Collected data:
BEGIN

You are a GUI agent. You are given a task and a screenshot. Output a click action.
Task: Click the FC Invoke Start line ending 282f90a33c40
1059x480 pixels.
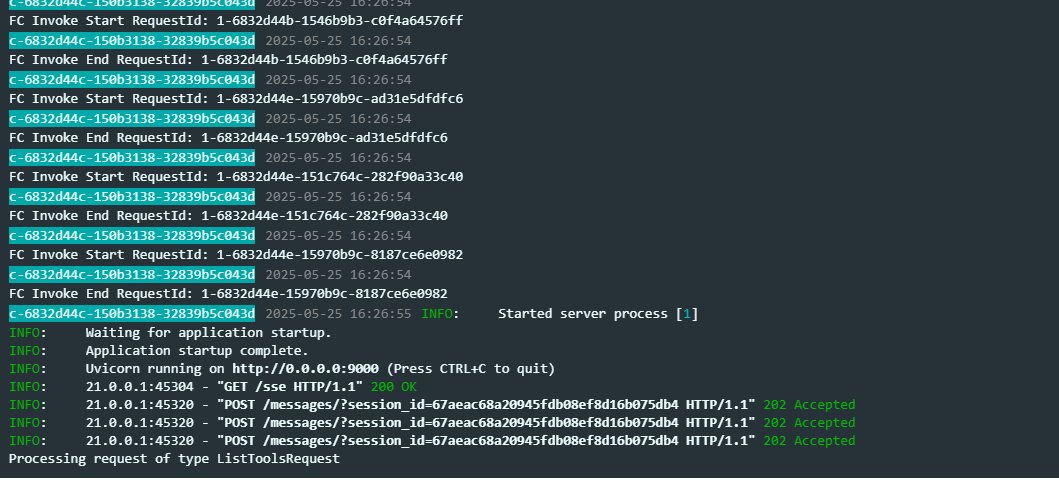pyautogui.click(x=235, y=177)
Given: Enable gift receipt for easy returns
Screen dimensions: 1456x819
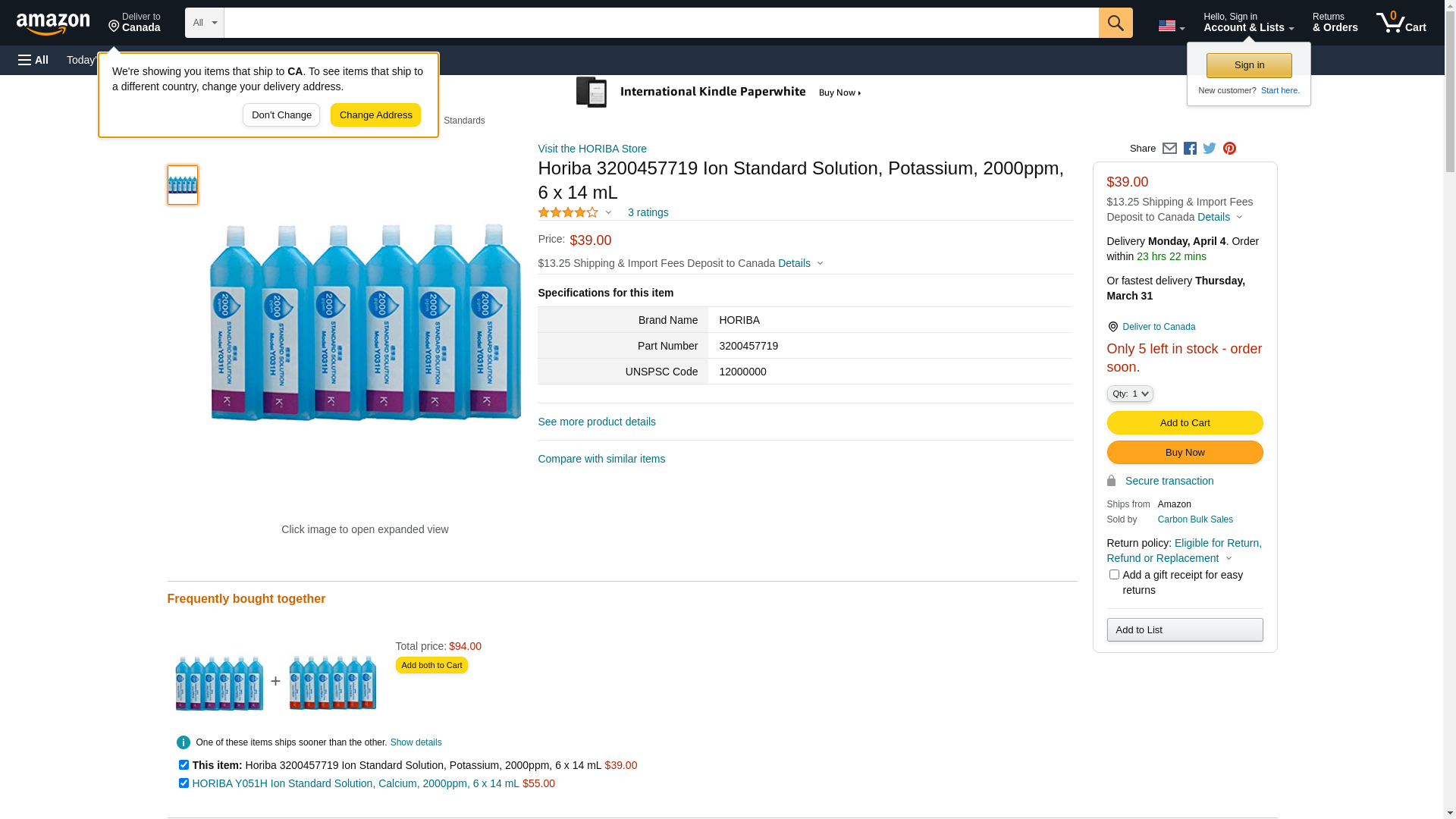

END

Only what runs from the line holding "Task: Click the" through the end of the entries above is to be given again, exactly, with every picture omitted.

> **Solution to this problem**
Task: Click the FC Invoke Start line ending 282f90a33c40
1059x480 pixels.
pyautogui.click(x=235, y=177)
Given: Enable gift receipt for easy returns
Screen dimensions: 1456x819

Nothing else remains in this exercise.